Hope everyone's doing ok with their Boxing Day. I had a blazing row with my 19 year old son earlier. His twin sister told me later she thought he was doing a typical man thing of 'weapons grade incompetence' and was not impressed by him or 'all men' (her words)

OP posts:
Definitelycross · 26/12/2022 19:08

@OnceRuralNowUrbanbliss it's a fantastic programme very feel good but that scene has stuck with me.

Well I've heard from a guy I was getting on with a month or so back. Can't remember what I called him but he has a whoar body and is 5 years younger. Nice little distraction.

For those of you thinking about your relationships I'm so sorry.

I just really hope that we have some lightning bolts for all of us in 2023 ❤️❤️❤️

Mila14 · 26/12/2022 19:19

teesguy · 26/12/2022 16:05

My girlfriend is actually the same age as me and has one son who is a similar age to my eldest.

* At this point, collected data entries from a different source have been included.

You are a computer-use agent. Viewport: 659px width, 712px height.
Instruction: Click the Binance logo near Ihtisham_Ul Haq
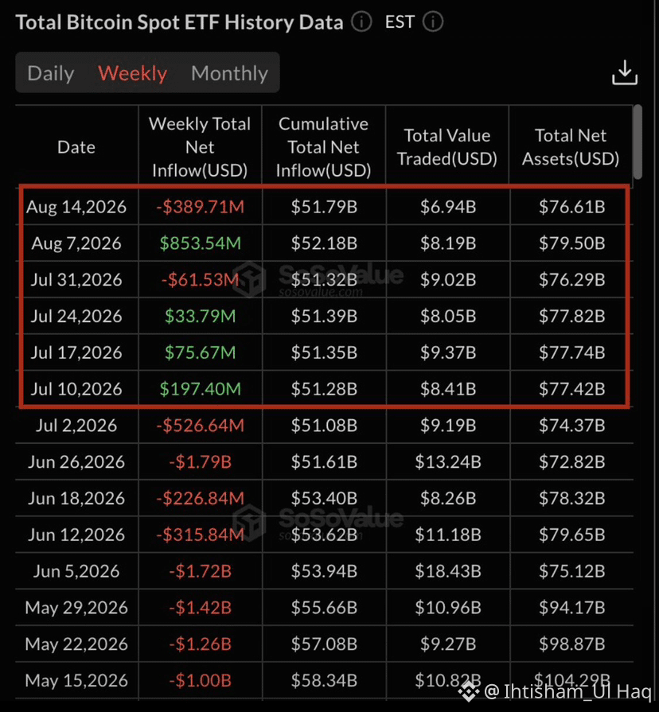468,691
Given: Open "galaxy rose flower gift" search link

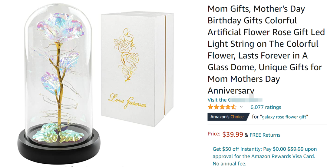Looking at the screenshot, I should pyautogui.click(x=284, y=117).
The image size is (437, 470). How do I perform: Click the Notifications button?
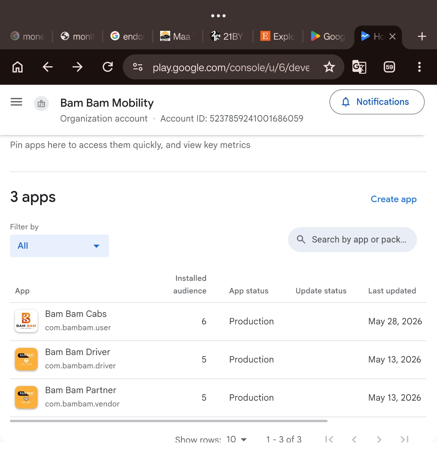(377, 102)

My youngest dd is 15 and lives with me pretty much full time and I do all the patenting. She only goes to her mum's for tea twice a week tea and the occasional weekend. I encourage her to see her mum but she says she is more comfortable at mine. She has gone to see her mum for a few days so it's just me at home.

Then you are 1 in thousands. Good for you to keep your daughter with you and good on you picking a person the girls can understand. Chapeau

Mila14 · 26/12/2022 19:26

Deffy and Oncey…lightning bolts galore in 2023. Even if they don’t progress into a full relationship…that spark is a godsend.
Oncey …I totally get you not wanting the apps for a while. See how you feel as the year comes to a close.
Ive heard great things about ted lasso so I will start watching it!

Thisisworsethananticpated · 26/12/2022 19:35

Definitelycross

go easy there

teesguy has been here on and off for a while
I think he met his gf when he was on the thread actually !

Thisisworsethananticpated · 26/12/2022 19:38

I’ve had a few rows with kids too (well one !) who’s VERY emotional right now

today I’ve done a walk a run and bloody pilates to calm down

xmas definitely brings forth the more negative emotions I find

Definitelycross · 26/12/2022 19:39

Thisisworsethananticpated · 26/12/2022 19:35

Definitelycross

go easy there

teesguy has been here on and off for a while
I think he met his gf when he was on the thread actually !

Sorry do you mean go easy on teesguy. I apologise for any offence taken but I've experienced a fair bit of this from the other side with children of a similar age. His questions seemed to centre more around questioning his relationship with his daughter rather than OLD.

But, as I say, I'm sorry if I've stepped on any toes of anyone who was here before me.